▶ WHAT THIS TASK INVOLVES
Only the lines from the one that contains "The image size is (1024, 576)." through the last line of the data below should be duplicated, exactly and without pictures.
INPUT FOR THIS TASK below:
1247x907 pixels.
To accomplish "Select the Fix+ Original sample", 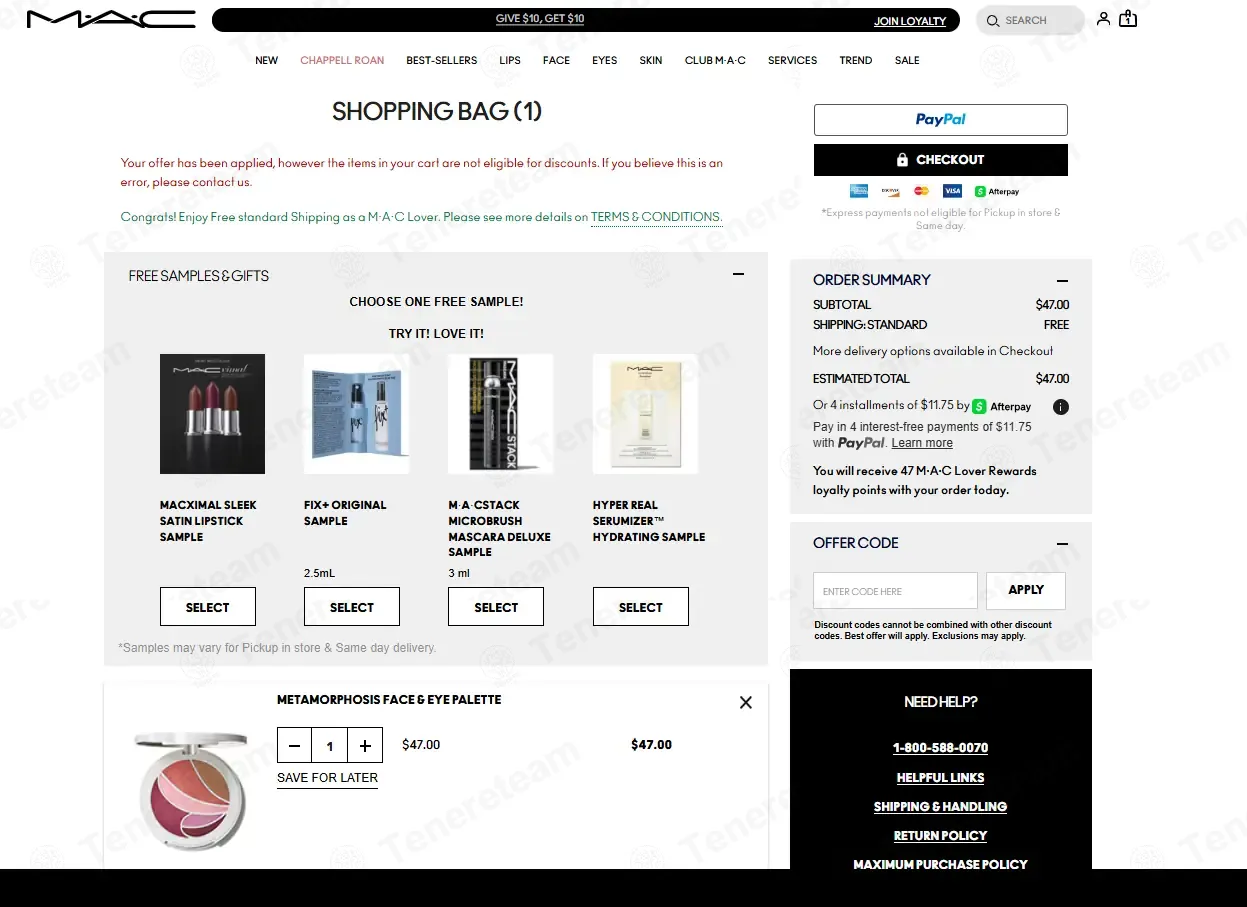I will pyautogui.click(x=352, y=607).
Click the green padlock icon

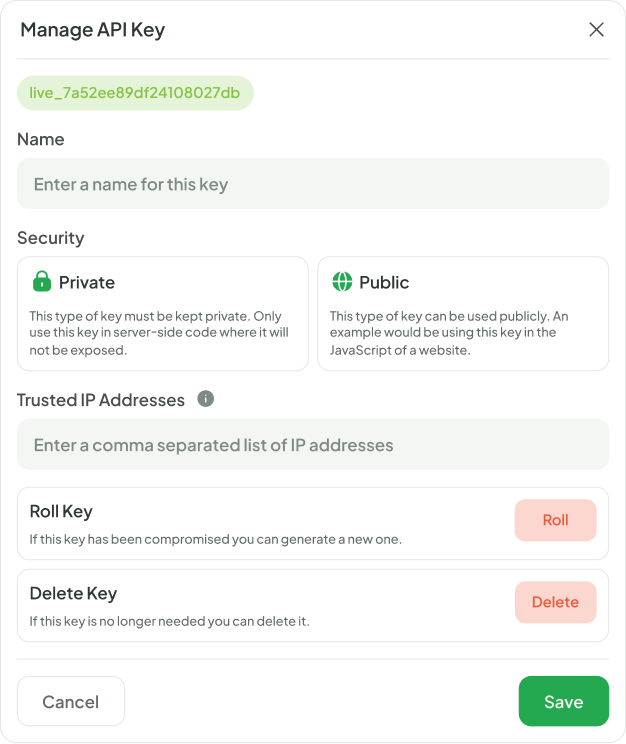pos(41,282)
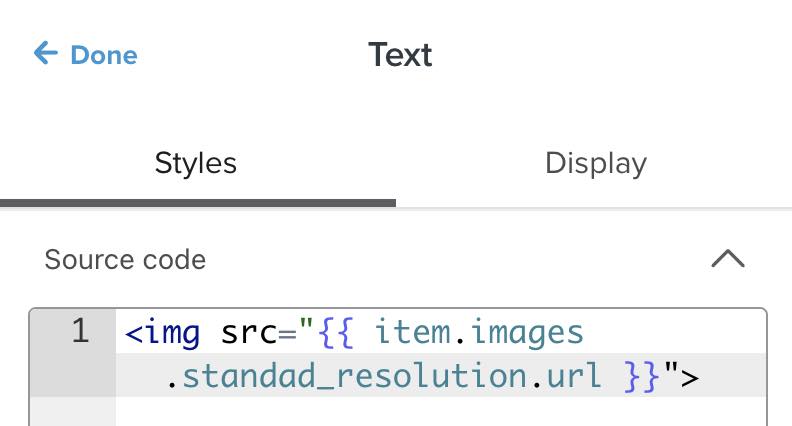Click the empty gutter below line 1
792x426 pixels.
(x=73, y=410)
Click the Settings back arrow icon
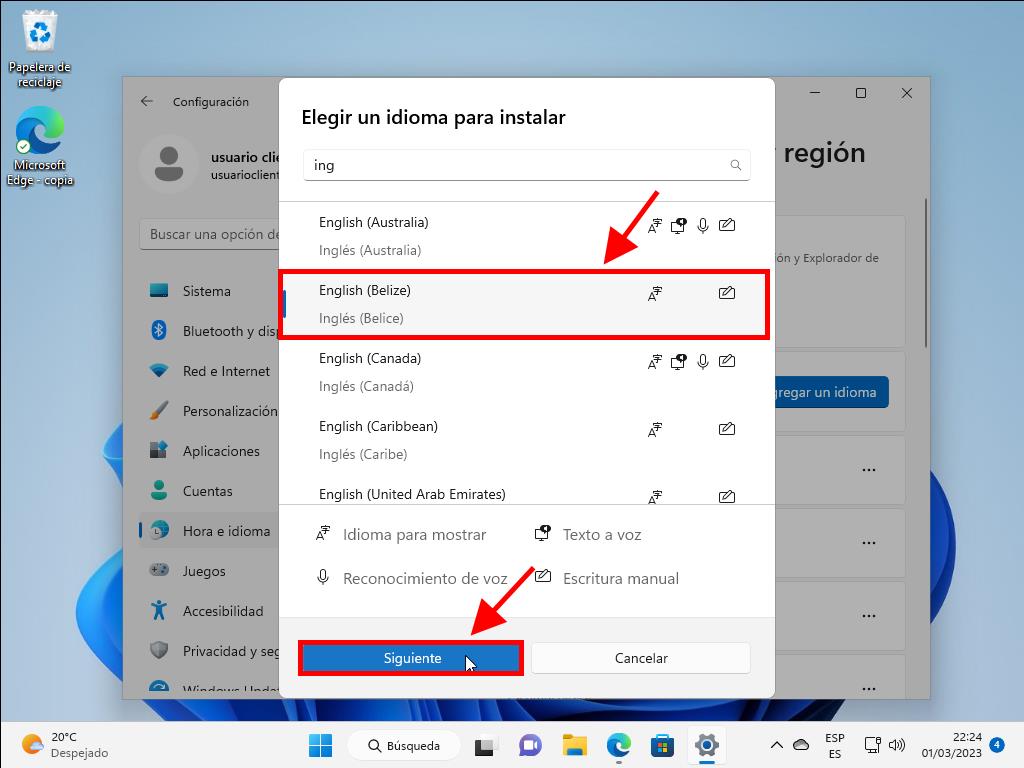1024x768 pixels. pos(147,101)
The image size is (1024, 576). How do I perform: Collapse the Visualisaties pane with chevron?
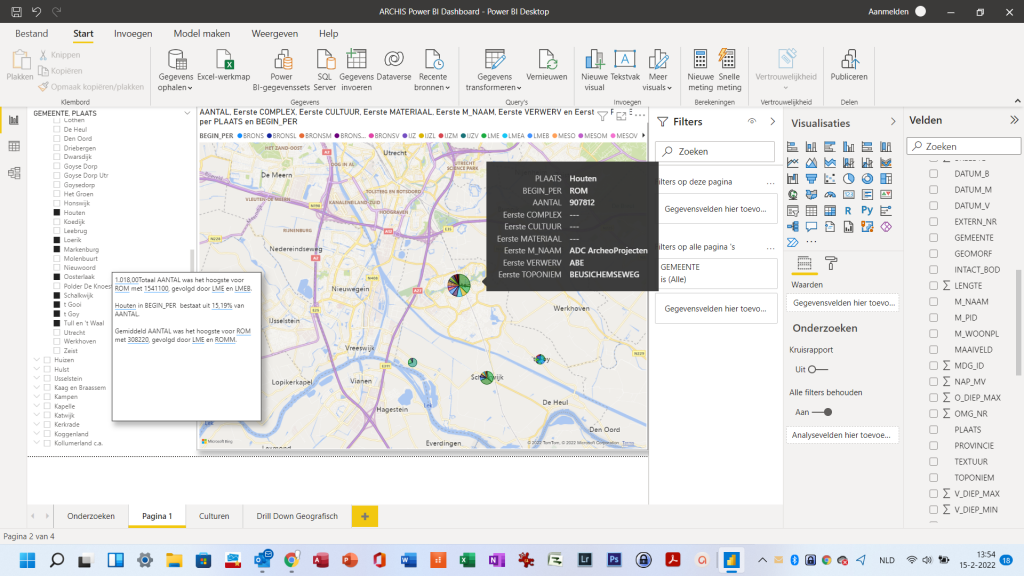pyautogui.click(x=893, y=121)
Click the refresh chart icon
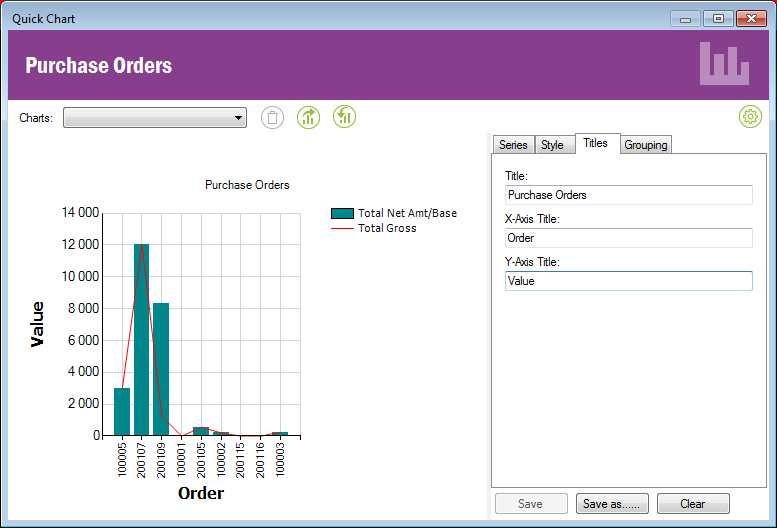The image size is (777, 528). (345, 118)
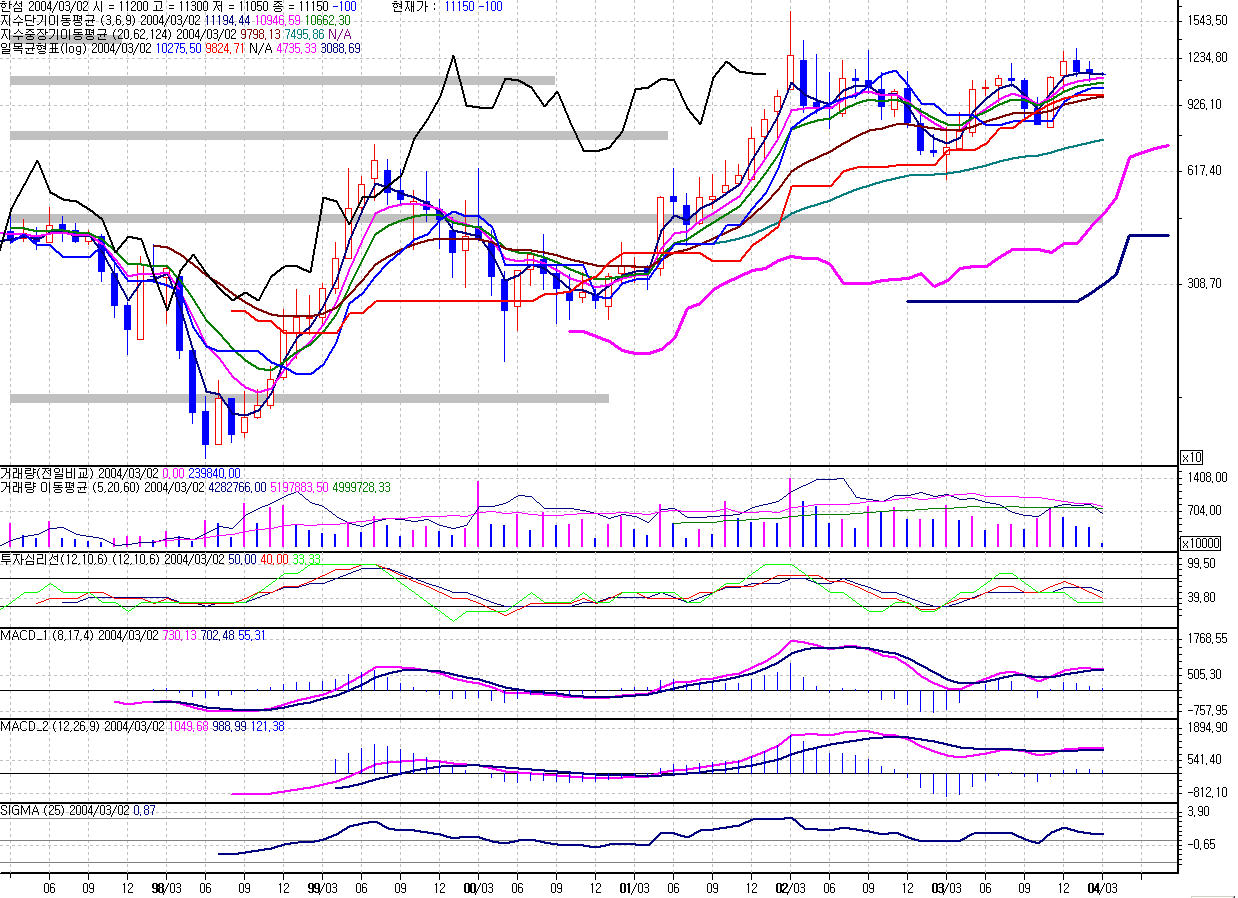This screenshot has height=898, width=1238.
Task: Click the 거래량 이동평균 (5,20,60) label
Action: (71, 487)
End of INPUT FOR THIS TASK.
▶ RESPONSE
The image size is (1024, 576). How do I perform: Collapse the Visualisaties pane with chevron?
pyautogui.click(x=893, y=121)
Click the refresh chart icon
The image size is (777, 528). (345, 118)
This screenshot has height=898, width=1238.
Task: Click the 거래량 이동평균 (5,20,60) label
Action: (71, 487)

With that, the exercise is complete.